Thu, 05/24/2012 - 8:50am
America's anti-vaccine movement meets in Chicago this week for its annual AutismOne conference. Saturday's keynote speaker is that paragon of science, Jenny McCarthy, who once boasted that she has "an angry mob" on her side. Mr. Andrew Wakefield, the disgraced UK gastroenterologist whose 1998 paper jump started today's anti-vaccine movement, will also be on hand. Strange bedfellows for Michigan Republicans.
Thu, 05/24/2012 - 11:49am
And I am NOT a republican
Thu, 05/24/2012 - 12:18pm
Please do not delete comments which simply disagree with the author. There is no reason to delete a comment which is in no way rude or offensive. If the views in the article are sound, then they can hold up to scrutiny, can they not?
Thu, 05/24/2012 - 2:09pm
To even consider not mandating flu vaccinations for hospital workers is sheer madness. To allow people to not have vaccines such flu and tuberculosis in any patient care setting is lunacy.
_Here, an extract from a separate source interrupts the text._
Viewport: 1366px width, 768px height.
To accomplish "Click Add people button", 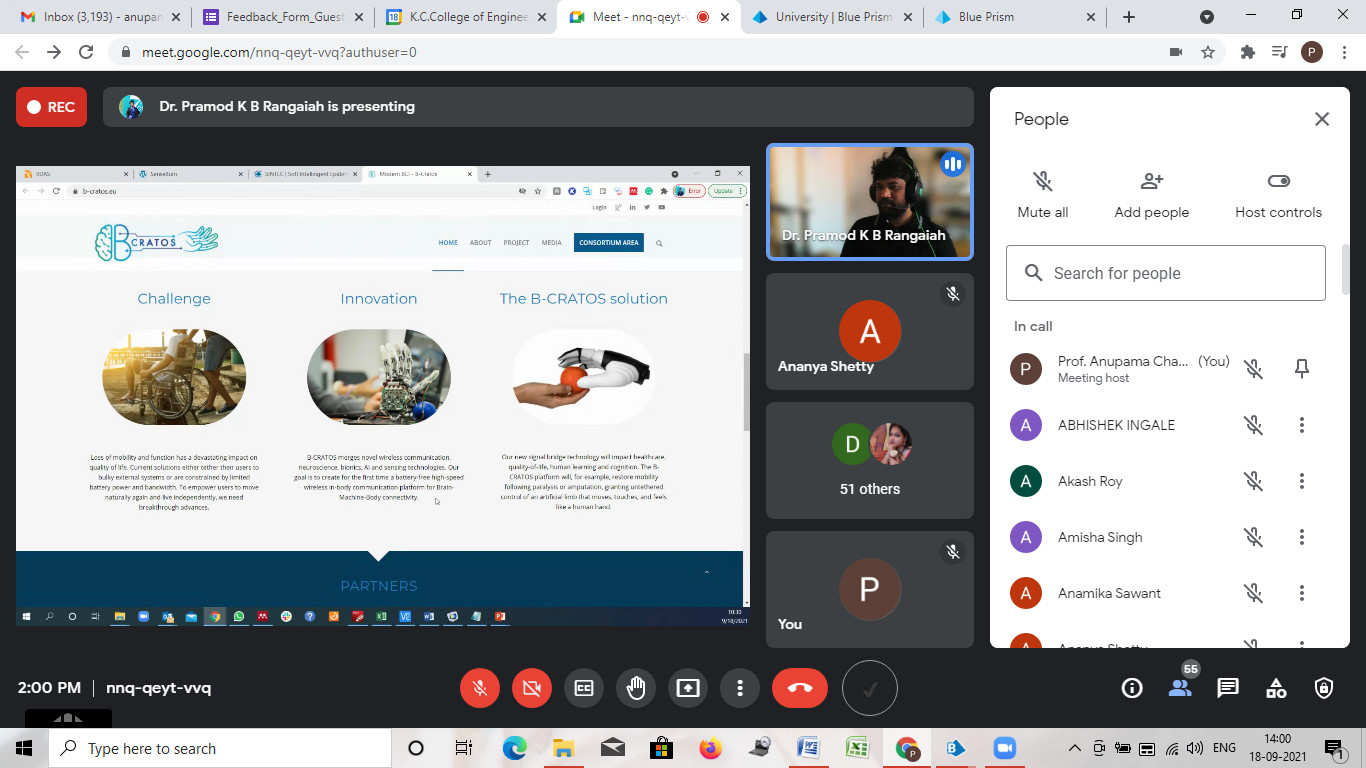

The people that go to hospitals, clinics and other health care settings are usually very sick not to mention pregnant women and children . They do not need to come into contact with health workers who could possibly be infected with communicable diseases. There are also many of us who have compromised immunity due to illness, chemo treatment or spleen removal. To have to go to a hospital and be cared for by a worker that has not been vaccinated against communicable diseases, could worsen our conditions and jeopardize our health. This proposed legislation has the potential to drive people away from hospitals for care if people cannot be guaranteed a safe environment in which to receive care. This is unconscionable to consider since our health care experts have spent the better part of the 20th century saving the lives of hundreds of thousands of people due to vaccines that prevent deadly diseases.
Brian Hewitt
Thu, 05/24/2012 - 2:47pm
Dear Nancy, You mention in your opening argument: They (vaccines) are among the triumphs of public-health medicine, preventing thousands of deaths every year — not to mention millions in lost sick time and other productivity. Can you prove this? No, you can't. (Sloppy journalism - you drank the cool aid) Nor can you prove any other unsubstantiated pro-vaccine nonsense. As a father of 5 (healthy) kids My wife and I are so glad we did the research (google: vaccines - adverse reactions and see what comes up.) We would never inject unknown (BS) substances into our loved ones. Not going to happen. All you fanatics who think my kids will make your kids sick need to take a deep breath and do your homework. Question: How many kids who have never been vaccinated have signs of Autism? Don't you think you should know???
Thu, 05/24/2012 - 4:21pm
Is it me or do a lot of these comments assume that vaccines make you immune to getting the disease/virus? The vaccine stimulates a response in our immune system to create memories of how to fight it off for the next time, right? It's making our individual immune system stronger but, not immune, right?
Bob McElroy, MD
Fri, 05/25/2012 - 7:58am
Thank your for publishing this piece about HB 5605. Having seen people die from influenza changes one's perspective. In the 1960's during an influenza epidemic over 50% of the physician and nursing staff at a large VA hospital where I worked were ill and unable to function for up to a week. The main reason for the improved mortality rates in the USA in the 20th century relate to public health efforts and vaccination. The last sentence of HB 5605 is pure silliness about wearing masks as a substitute for vaccination. When one sees legislation such as this it clearly indicates the ignorance of it's sponsors. To quote Goethe: "There is nothing more frightening than ignorance in action."
Thu, 09/04/2014 - 4:21pm
Yeah and cars can kill people but we still drive them. Just because you've seen people die from flu does not warrant injecting people with toxic cocktails that kill more people than the flu itself.